■ What you will do ■
Write again exactly the lines in the listing below, starting at the line with "Click the total yardage 7188" and ending at the line with "370x236 pixels.", both included. Pictures are not copied.

■ Records for this task ■
* * *
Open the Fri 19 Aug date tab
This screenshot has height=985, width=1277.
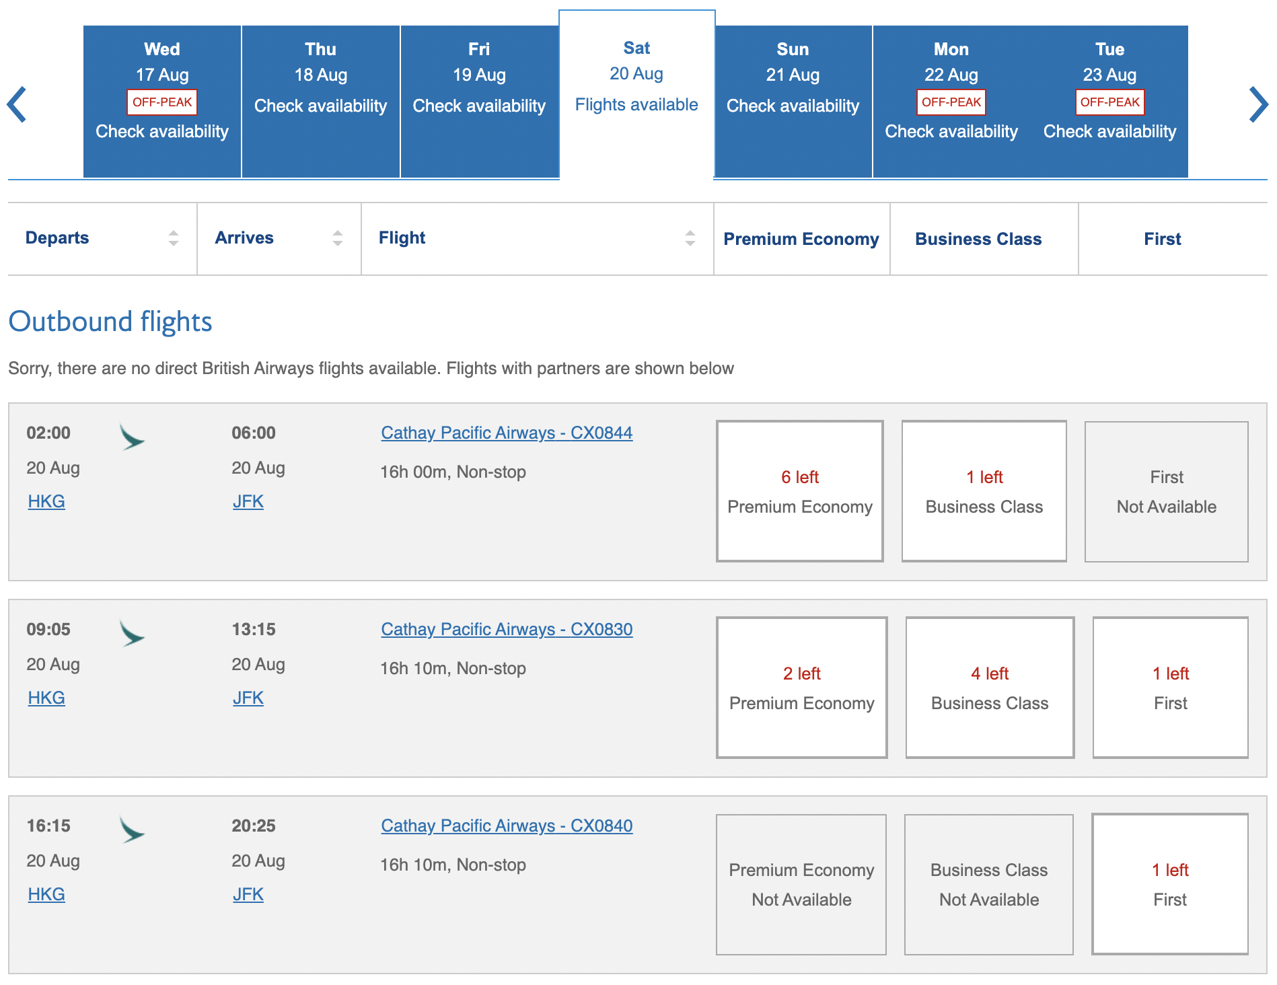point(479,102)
* * *
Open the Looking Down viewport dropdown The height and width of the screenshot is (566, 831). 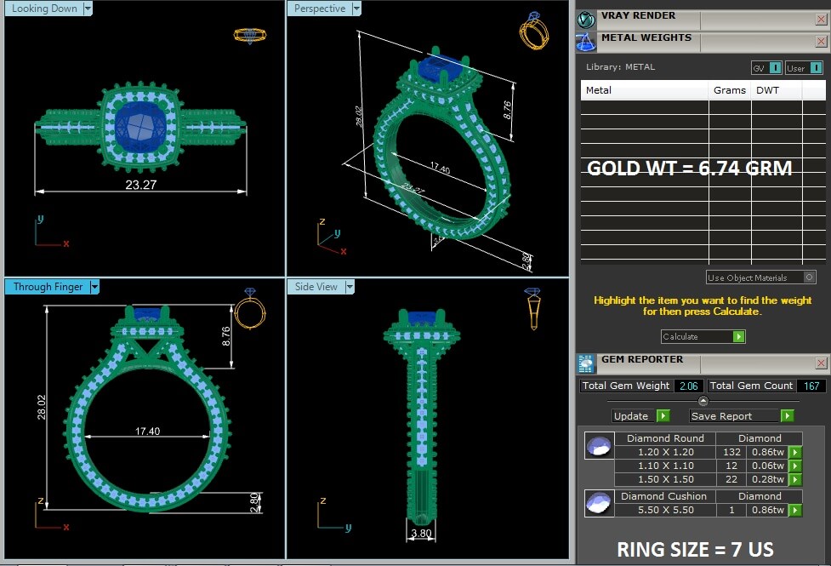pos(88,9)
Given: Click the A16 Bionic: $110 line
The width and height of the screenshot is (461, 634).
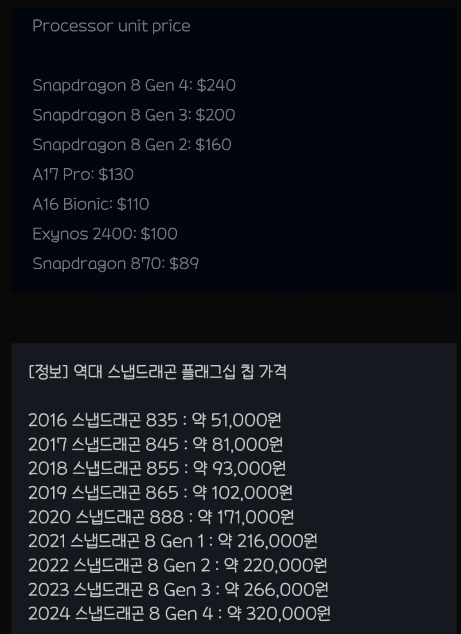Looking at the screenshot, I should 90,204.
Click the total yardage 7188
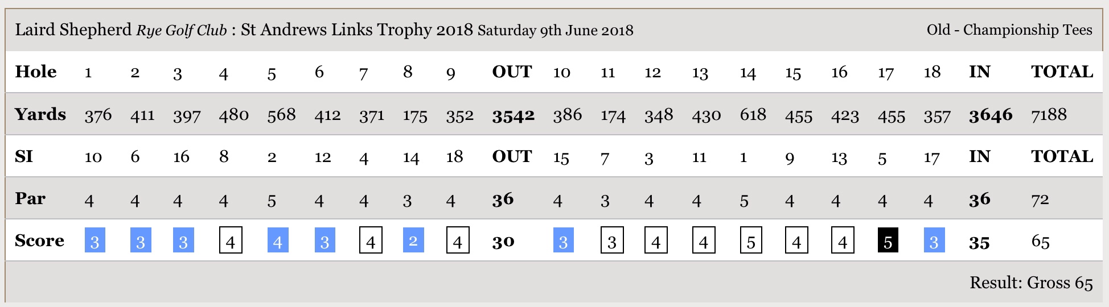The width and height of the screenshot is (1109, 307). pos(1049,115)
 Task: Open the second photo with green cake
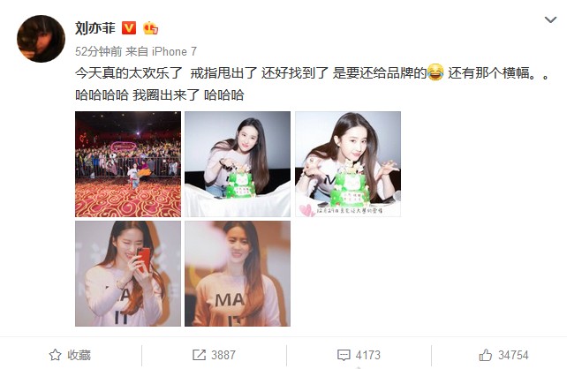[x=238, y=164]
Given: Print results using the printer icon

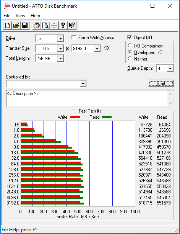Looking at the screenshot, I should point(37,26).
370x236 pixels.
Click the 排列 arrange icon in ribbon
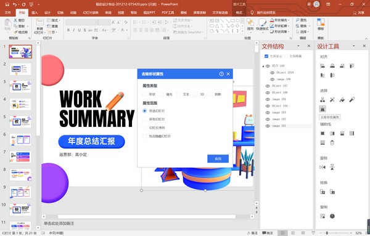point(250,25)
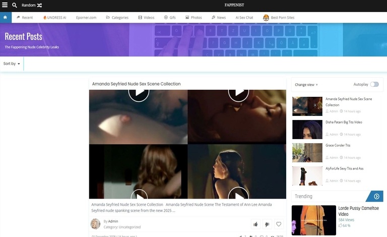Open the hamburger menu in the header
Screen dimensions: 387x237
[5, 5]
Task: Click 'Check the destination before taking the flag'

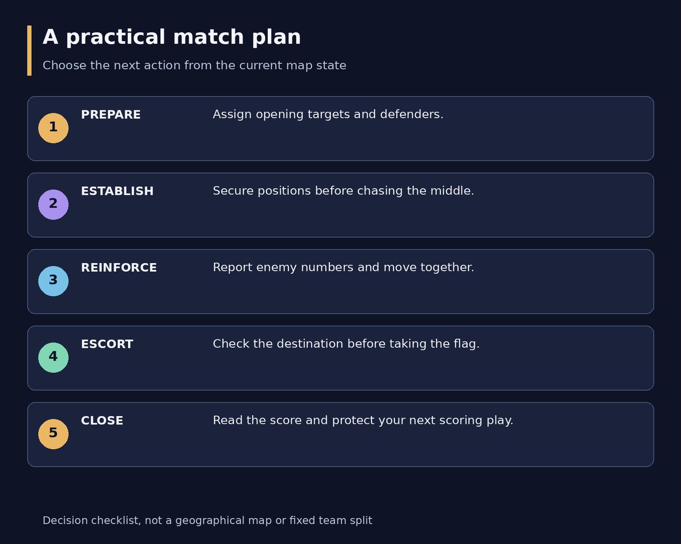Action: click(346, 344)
* * *
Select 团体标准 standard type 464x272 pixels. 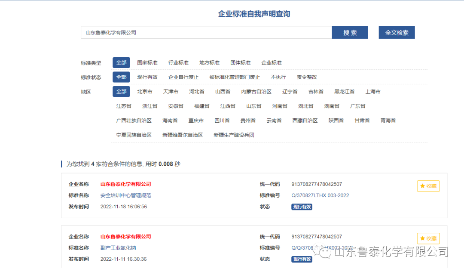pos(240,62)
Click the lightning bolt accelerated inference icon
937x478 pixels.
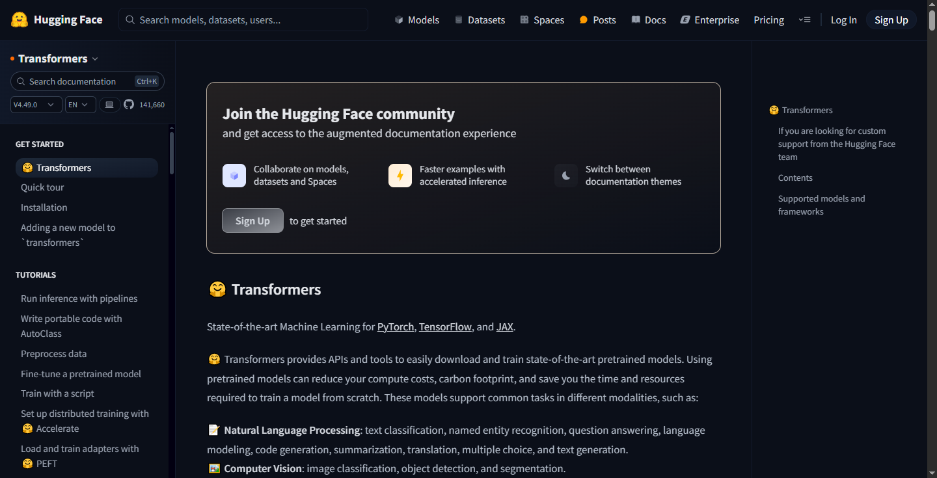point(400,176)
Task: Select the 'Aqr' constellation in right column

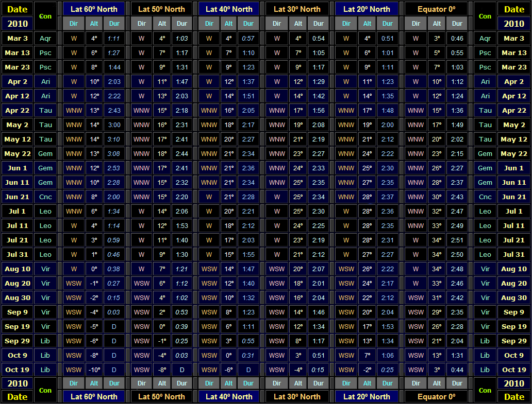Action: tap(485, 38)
* * *
■ Result of this task ■
Click the total yardage 7188
The width and height of the screenshot is (1109, 307). pos(1049,115)
 Task: Open the second photo with green cake
[x=238, y=164]
Given: Print results using the printer icon

Looking at the screenshot, I should point(37,26).
370x236 pixels.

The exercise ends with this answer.